Limited dispensation should be principled

The courts are part of our system of government. If a judge is to find that a police officer’s failure to follow the law was nonetheless reasonable compliance then that decision should be based on proper principles. If it is not then again the question arises whether we are being ruled by law, and one that is just and reasonable. The system of justice would lack integrity and public support if judges simply excused police non-compliance with the law because they are police or because of biases or expediency.

This is why reasonable compliance should not be found lightly.  The courts should not condone police obtaining evidence unlawfully or unfairly and the courts must uphold and promote the rule of law.  It is not okay for police to break the law or treat people unfairly and the ends do not justify the means.
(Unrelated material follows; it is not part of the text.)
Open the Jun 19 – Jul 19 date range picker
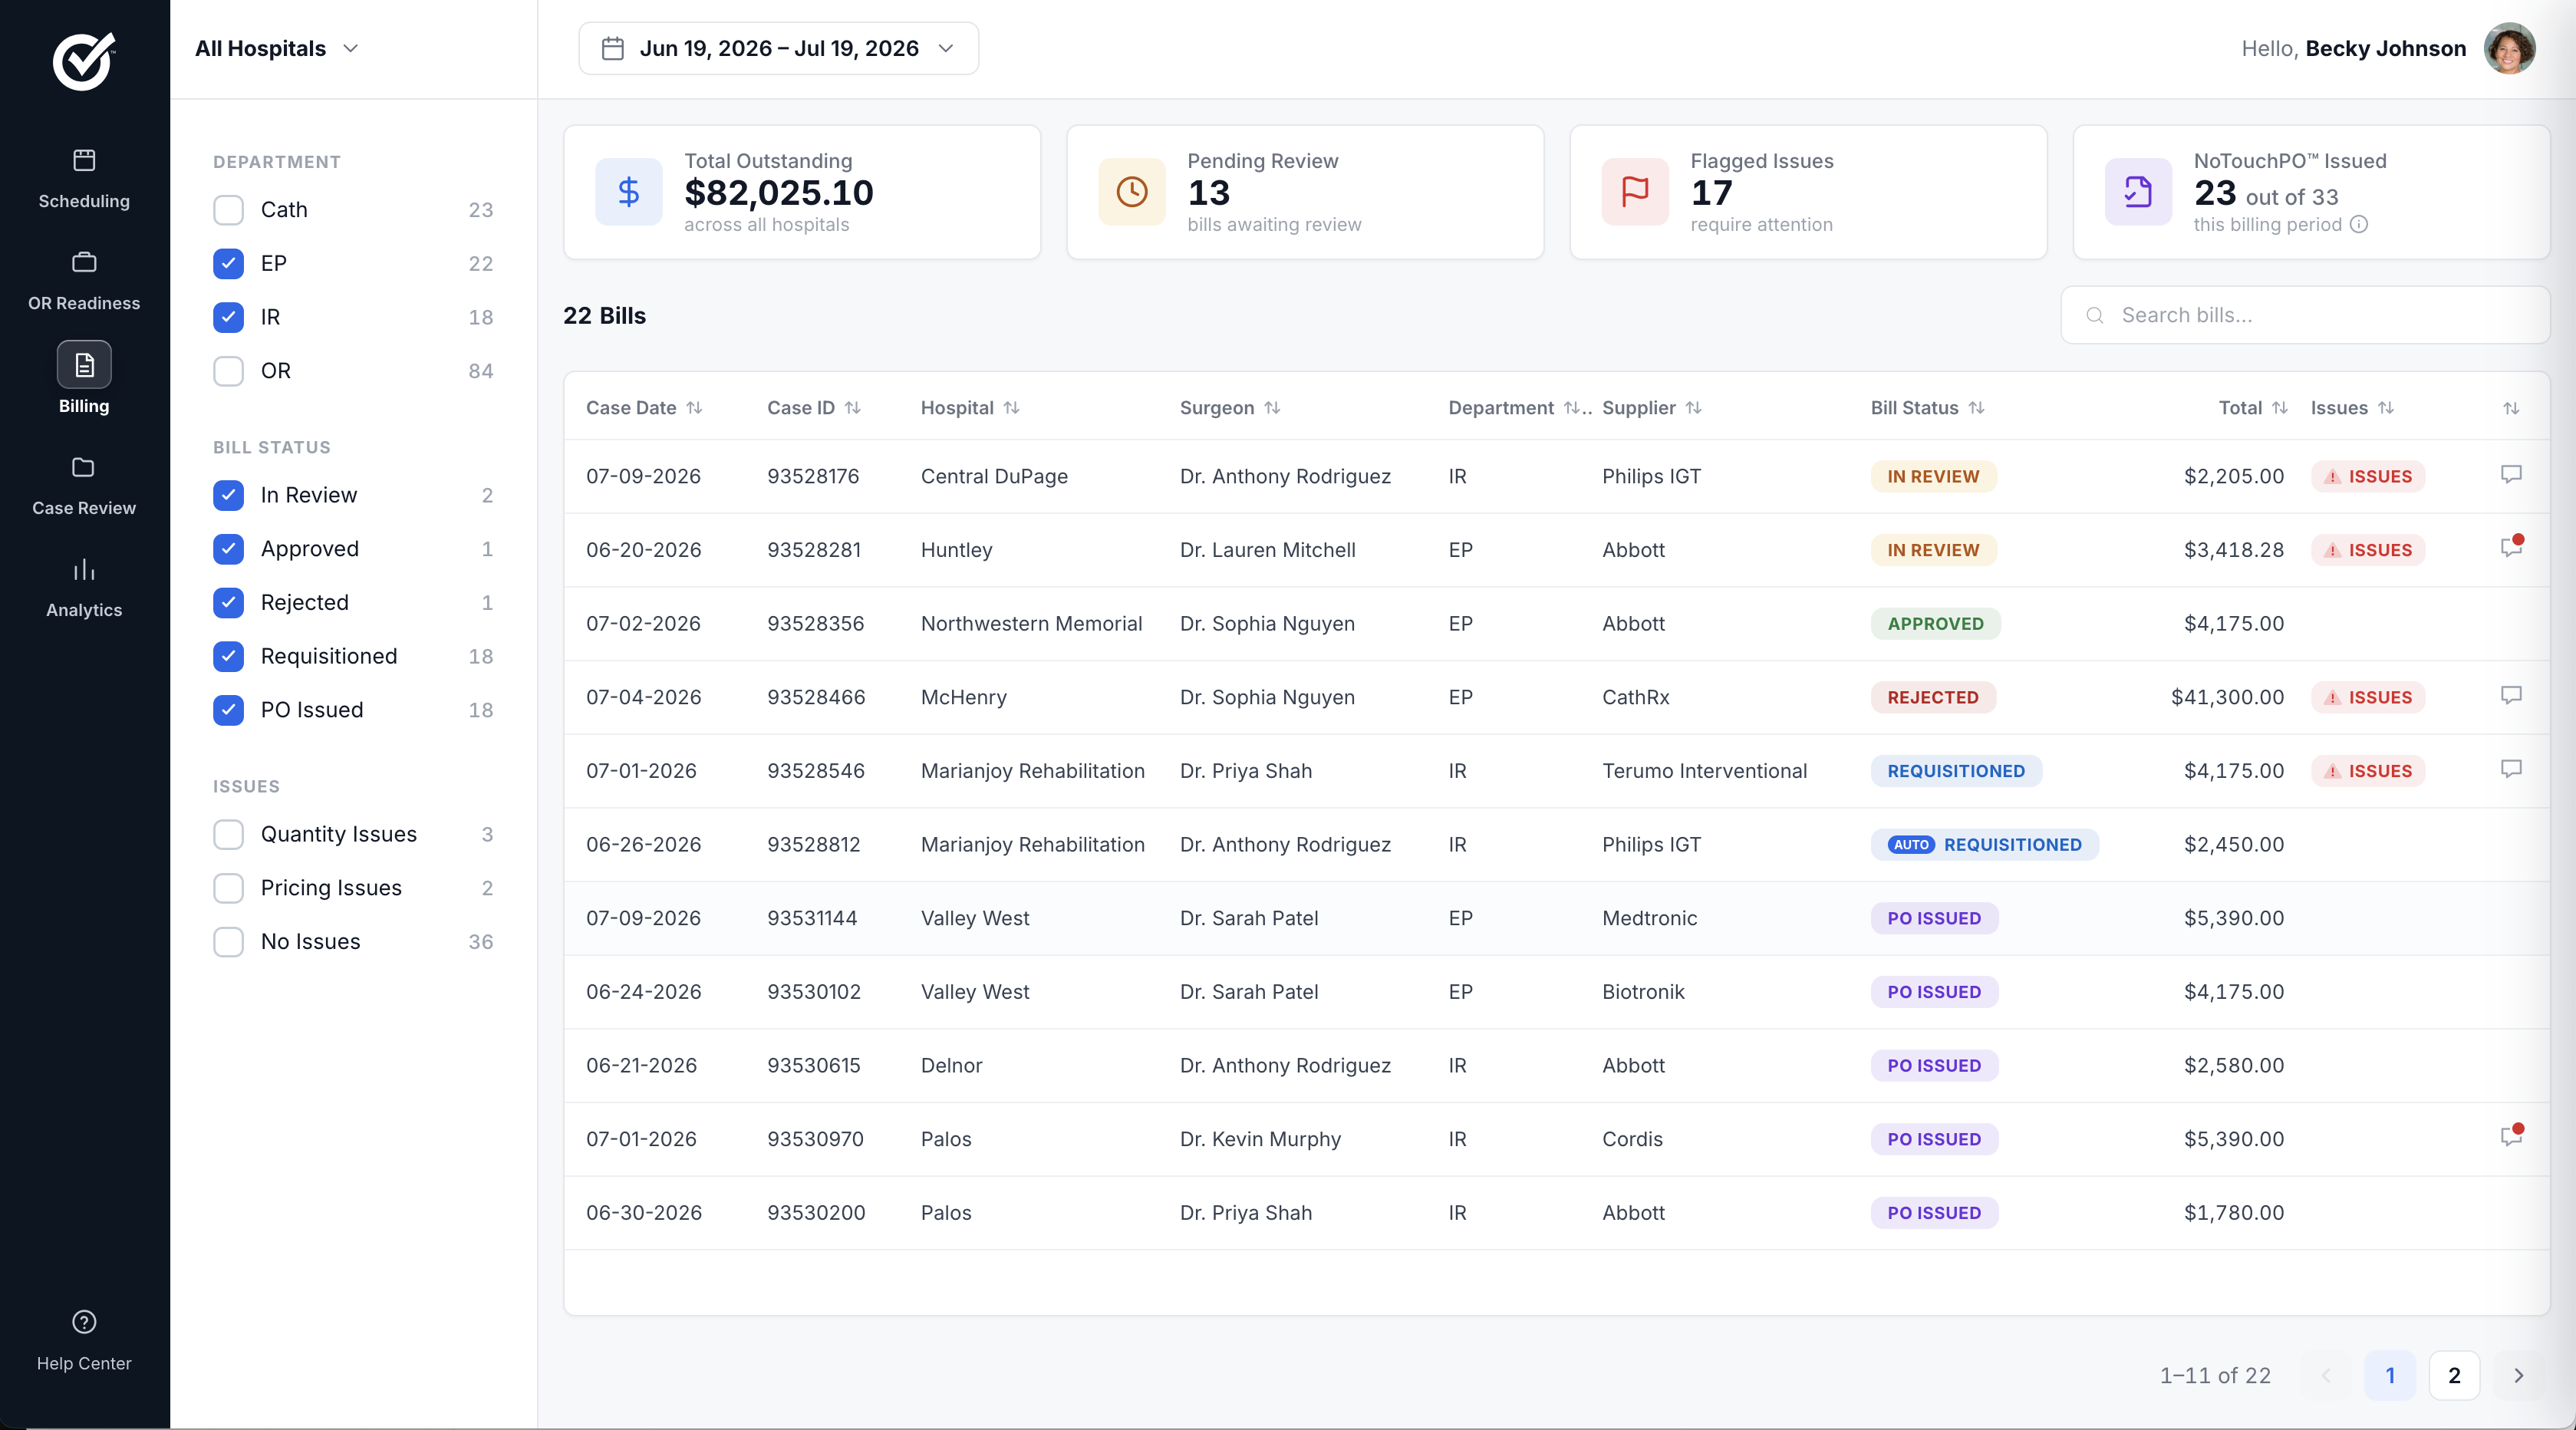Screen dimensions: 2576x1430 778,48
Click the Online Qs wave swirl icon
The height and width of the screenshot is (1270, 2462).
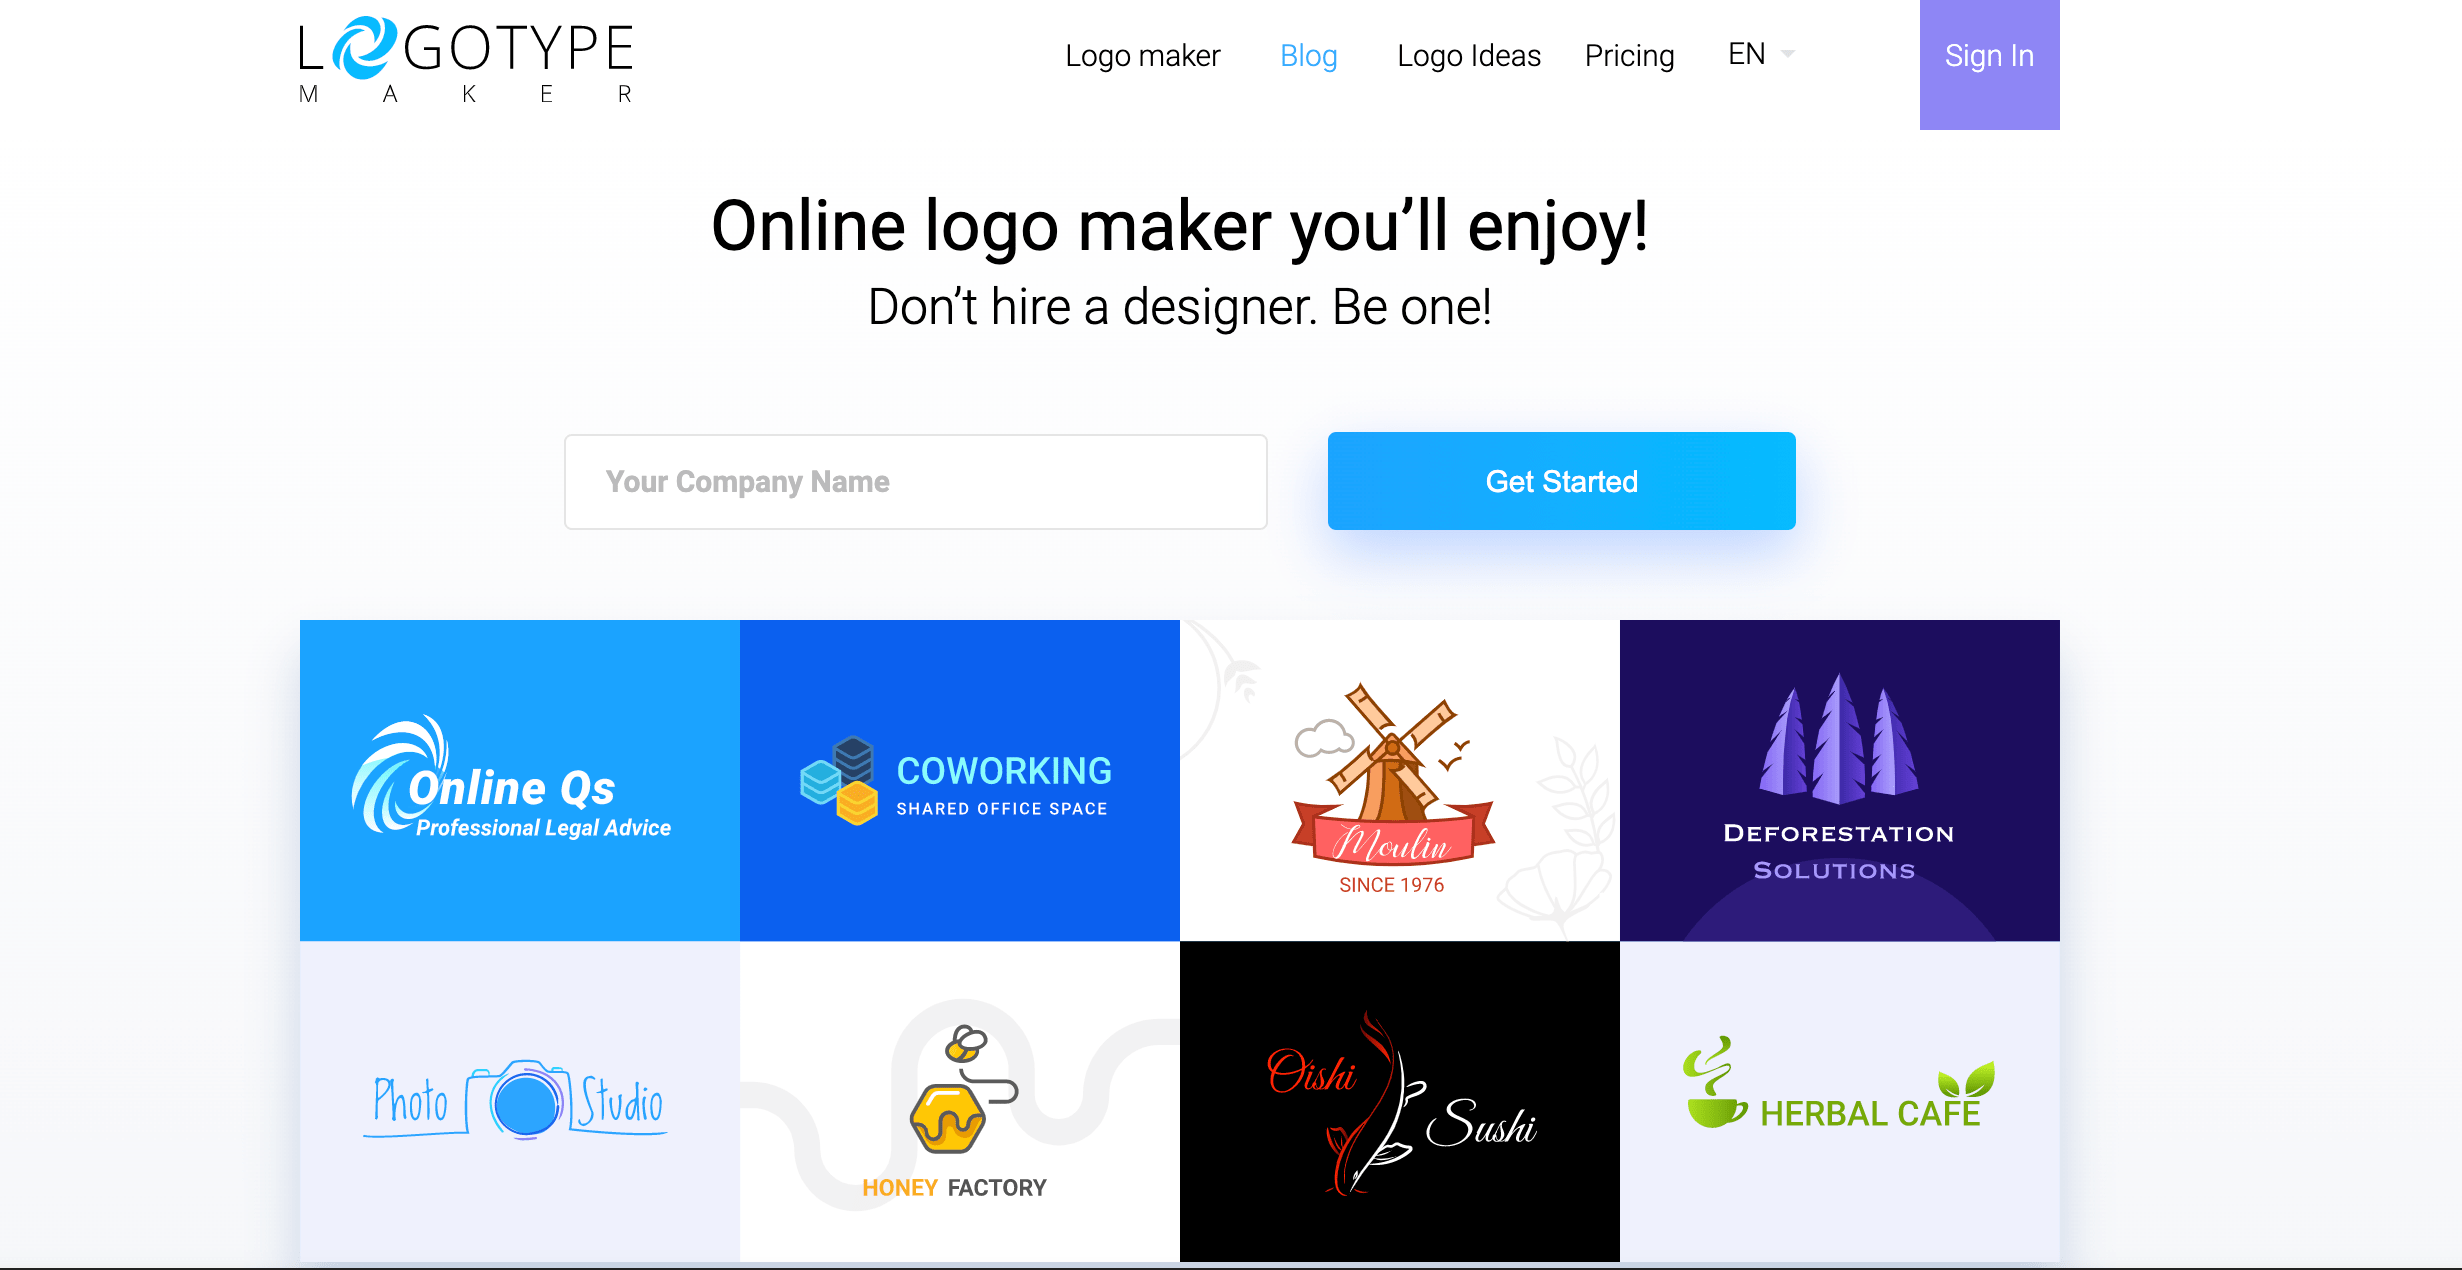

The Supreme Court has recognised this by saying that reasonable compliance provides “limited dispensation from the very specific requirements” of the prescribed procedure when detaining and testing motorists.

This is why many thousands of drink driving cases have been won by motorists over the years. Improperly obtained evidence cannot be used indiscriminately in drink drive or any criminal case. Think of how many times you see in news reports that evidence has been excluded in very serious cases involving violence or drugs because police have conducted an unlawful search or acted unfairly. Drink drive law operates in a similar way.


Drink driving defences enhance our system of justice

The ability of the courts to exclude or not use improperly obtained evidence is an important feature of a civilised and democratic society. It maintains a check on police power and protects the rights and freedoms of us all. It promotes the rule of law and separates us from some countries where there is wide abuse of power. It has been described in this way by Chief Justice Elias in the Supreme Court:

“The principle that breaches of rights should be remedied is fundamental to any effective and credible system of justice, and is a principal plank of ours. Moreover, judicial admission of evidence tainted by breach of fundamental rights and freedoms is additional stain on the effectiveness and credibility of our system of justice and inconsistent with the principles of the New Zealand Bill of Rights Act.”

This is an orthodox but critical principle of our criminal law, put in a different way by Justice McGrath in the Supreme Court:

“[A]n effective and credible system of justice must also maintain the rule of law by ensuring that police impropriety when gathering evidence is not readily condoned.”